Soal Konflik di Pulau Rempang, Komnas HAM: Intimidasi Terhadap Masyarakat harus Ditindak Tegas
Pembiaran terhadap kekerasan dan intimidasi merupakan bentuk pelanggaran HAM dan berpotensi meningkatkan eskalasi konflik sosial di Pulau Rempang.
Penulis: Gita Irawan
Editor: Theresia Felisiani
TRIBUNNEWS.COM, JAKARTA - Komnas HAM RI terus mencermati peningkatan eskalasi konflik antara masyarakat Pulau Rempang yang menolak relokasi sebagai dampak pembangunan Proyek Strategis Nasional Rempang Eco City (PSN Rempang Eco City) dengan kelompok masyarakat tak dikenal baru-baru ini.
Komisioner Mediasi Komnas HAM RI Prabianto Mukti Wibowo mengatakan penolakan masyarakat Pulau Rempang untuk direlokasi oleh Pemerintah Kota Batam berkembang menjadi konflik sosial berkepanjangan dan mengancam hak hidup masyarakat Pulau Rempang.

LATIHAN SINGKAT A — Perbarui bagian teks pilihan dari "Soal Konflik di" sampai "masyarakat Pulau Rempang." dengan mengganti "masyarakat Pulau Rempang" menjadi "warga Pulau Rempang".
LATIHAN SINGKAT B — Sebutkan semua nama orang yang tercantum dalam teks pilihan.
LATIHAN SINGKAT C — Menurut teks pilihan, apa jabatan Prabianto Mukti Wibowo?

BARIS TERSIMPAN —

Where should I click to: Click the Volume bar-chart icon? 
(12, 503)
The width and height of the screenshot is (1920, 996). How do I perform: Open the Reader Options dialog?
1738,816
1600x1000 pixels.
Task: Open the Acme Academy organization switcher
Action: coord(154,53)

JAWABAN TERTULIS A —
Soal Konflik di Pulau Rempang, Komnas HAM: Intimidasi Terhadap Masyarakat harus Ditindak Tegas
Pembiaran terhadap kekerasan dan intimidasi merupakan bentuk pelanggaran HAM dan berpotensi meningkatkan eskalasi konflik sosial di Pulau Rempang.
Penulis: Gita Irawan
Editor: Theresia Felisiani
TRIBUNNEWS.COM, JAKARTA - Komnas HAM RI terus mencermati peningkatan eskalasi konflik antara warga Pulau Rempang yang menolak relokasi sebagai dampak pembangunan Proyek Strategis Nasional Rempang Eco City (PSN Rempang Eco City) dengan kelompok masyarakat tak dikenal baru-baru ini.
Komisioner Mediasi Komnas HAM RI Prabianto Mukti Wibowo mengatakan penolakan warga Pulau Rempang untuk direlokasi oleh Pemerintah Kota Batam berkembang menjadi konflik sosial berkepanjangan dan mengancam hak hidup warga Pulau Rempang.

JAWABAN TERTULIS B — Gita Irawan, Theresia Felisiani, dan Prabianto Mukti Wibowo.

JAWABAN TERTULIS C — Komisioner Mediasi Komnas HAM RI.